雪色の囁き ~淡雪よりも冷たいキス~

「今日、紗矢花の誕生日なんだって?」


隣からこっそり、真鳥天音(あまね)が話しかけてくる。

彼はきちんとモデルを参考にして人物画を描いていた。


「そうだよ。よく知ってるね」

「悠里から聞いた」

「もしかして。今夜は彼氏とデートってこと? いいなー」


悠里がうっとりとした視線をよこしてくるから、私は乾いた笑いで返した。


「それほど、順調な関係ではないんだけどね」

「そうなの? もっと、うまくいってるのかと思ってた」


ピュアな悠里相手に誤魔化すのもどうかと思い、終わりかけの恋なのだと、肩をすくめる。
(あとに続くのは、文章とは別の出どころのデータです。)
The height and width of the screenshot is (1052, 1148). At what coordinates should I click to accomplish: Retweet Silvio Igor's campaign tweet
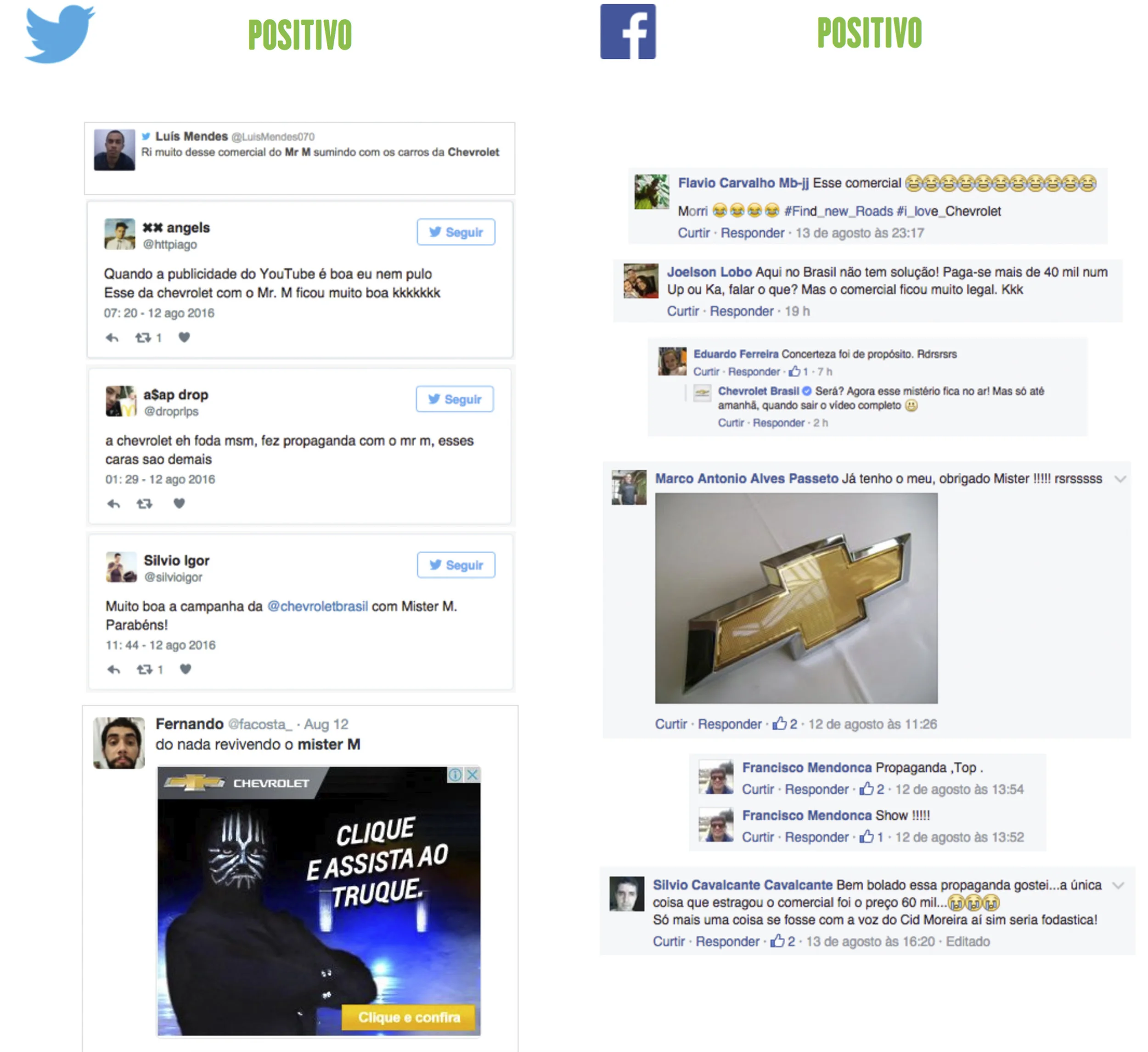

「何か辛いことあったら、話ぐらい聞くからさ。連絡して」


気だるげな表情に笑みを乗せ、天音が視線を前に戻す。


「うん。ありがとう」


そう言ってくれるだけで心強い。

本当に、いつ壊れるかわからない関係なのだから。






今年の誕生日は金曜日で、響は土日が休みだから、私はそのまま彼の家に泊まることになった。

トートバッグに着替えや洗面用具を入れ家を出る。



せっかくの誕生日なのに、なぜか気分は憂鬱だった。

きっと響を心から信用できていないせい。